Selected text.

Hers is an unusual story for the times. During the second world war she married a Javanese man who had fled from the Japanese with the Dutch and was living in Queensland. After the war he took her back to Java. Her marriage was a brave, even stubborn thing to do because in those days very few white women married brown men. Later on she was to divorce and I became the product of her second marriage. When she became nostalgic she would talk about her first husband and her time in Java. We lived on a housing commission estate and I think we would have been the only family who ate Indonesian food, which she'd learnt to cook in Java.

But this was not the only Indonesian connection I had as a boy. My two aunties had also married Javanese men who, unfortunately for them, had chosen to fight for the Dutch during the war of independence (1945-49). Both men became exiles in Australia and were on a black list of those Indonesians not allowed to return home. What I vividly remember is how upset they were when, years later, they still weren't allowed to go home to visit their dying relatives. It seemed unfair to me, given I admired these men, but it also gave me a sense of the consequences of choosing the wrong side in a political struggle.

Although I had visited Indonesia briefly I didn't have a deep and personal interest in it. In 1986 I heard that there was to be an Indonesian translation of my play The precious woman, which is set in China during the 1920s warlord era. I was curious as to why such a play would have been chosen, and doubted that I would hear anything more. But a translation was made by actress and lecturer in English Tuti Indra Malaon, and I looked forward to going to Jakarta to see the production, to be directed by the veteran film-maker Teguh Karya. However, from then on I heard nothing. Then in the early 90s I was visited by an academic from the University of Indonesia, who told me the reason why the play didn't go on was that there had been 'problems'. What the problems were I didn't find out until The precious woman was published in a dual language text (English/ Indonesian) in 1997. In it, the editor Philip Kitley explained that when Teguh was about to direct the play the political climate had changed drastically. Cultural productions with any sort of Chinese associations were viewed with suspicion.

What you will do.
1 > Rewrite the paragraph of the memoir passage that begins "But this was not the only Indonesian connection" in a shorter form, keeping its main facts.
2 > Answer these questions from the memoir passage, giving each answer on its own line and marked with the same letter:
(a) Where was the Javanese man living when the mother married him?
(b) In what place and period is The precious woman set?
(c) In what year was the dual-language edition of the play published?
3 > Rewrite the stretch of the memoir passage from "But this was" through "a political struggle.", changing "exiles" to "refugees".
The items after this memoir passage are separate material and have no connection to it.

Dataset entries.
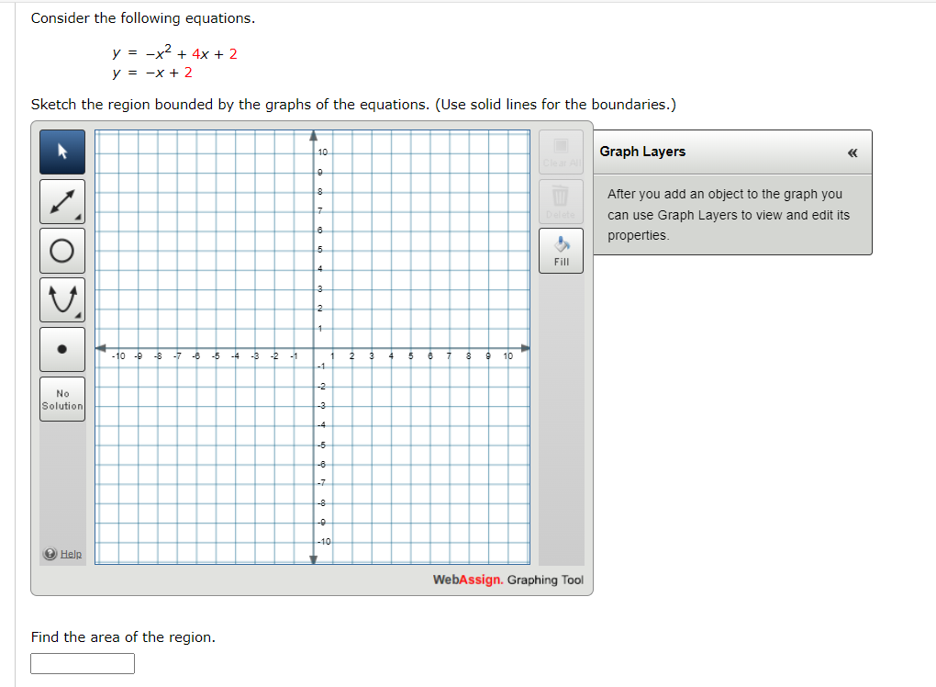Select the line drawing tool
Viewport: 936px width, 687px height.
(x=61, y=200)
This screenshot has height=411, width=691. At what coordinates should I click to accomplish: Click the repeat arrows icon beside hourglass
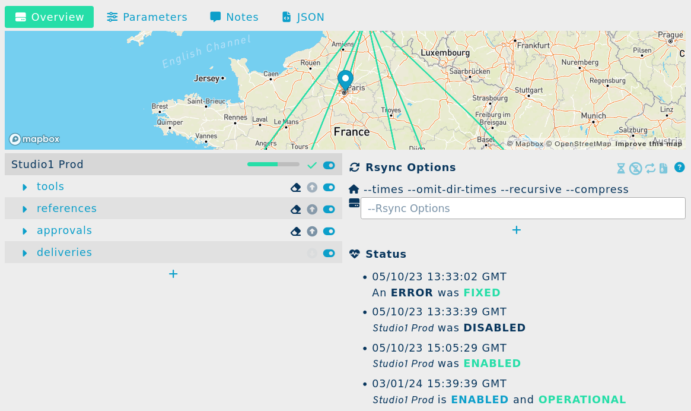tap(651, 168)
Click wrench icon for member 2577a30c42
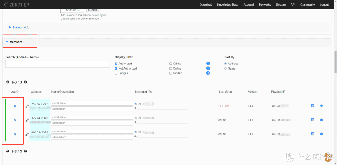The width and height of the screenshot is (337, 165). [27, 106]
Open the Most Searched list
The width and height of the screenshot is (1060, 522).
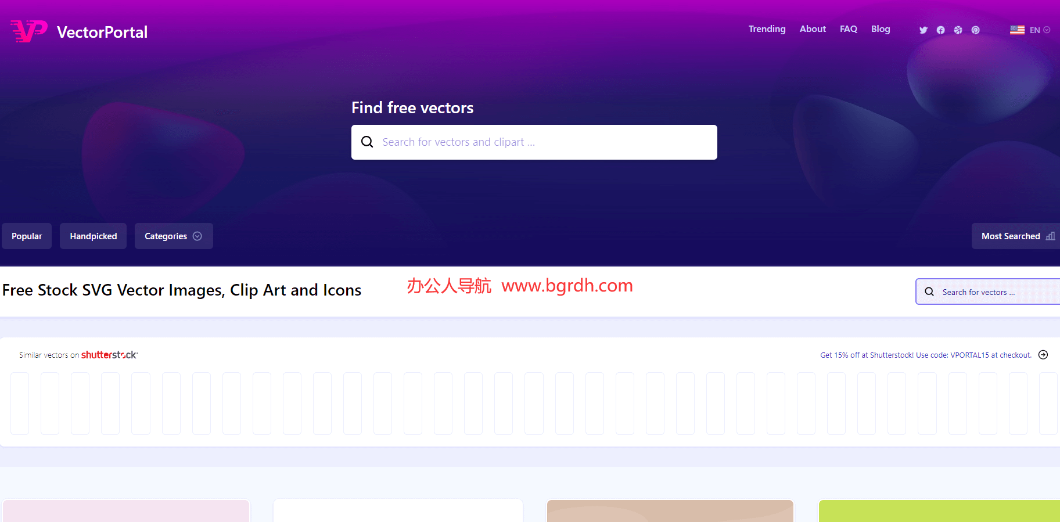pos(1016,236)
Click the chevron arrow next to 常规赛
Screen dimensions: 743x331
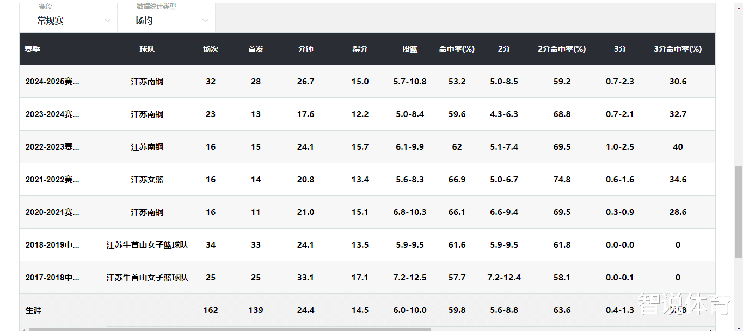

Task-by-task solutions.
1 > Two of my aunties also married Javanese men, and both men had fought for the Dutch in the war of independence (1945-49). Afterward they lived as exiles in Australia and were blacklisted from returning to Indonesia. Years later, they were still barred from visiting their dying relatives. I admired them and thought this unfair, but it showed me the cost of choosing the wrong side in a political struggle.

2 >
(a) Queensland.
(b) China during the 1920s warlord era.
(c) 1997.

3 >
But this was not the only Indonesian connection I had as a boy. My two aunties had also married Javanese men who, unfortunately for them, had chosen to fight for the Dutch during the war of independence (1945-49). Both men became refugees in Australia and were on a black list of those Indonesians not allowed to return home. What I vividly remember is how upset they were when, years later, they still weren't allowed to go home to visit their dying relatives. It seemed unfair to me, given I admired these men, but it also gave me a sense of the consequences of choosing the wrong side in a political struggle.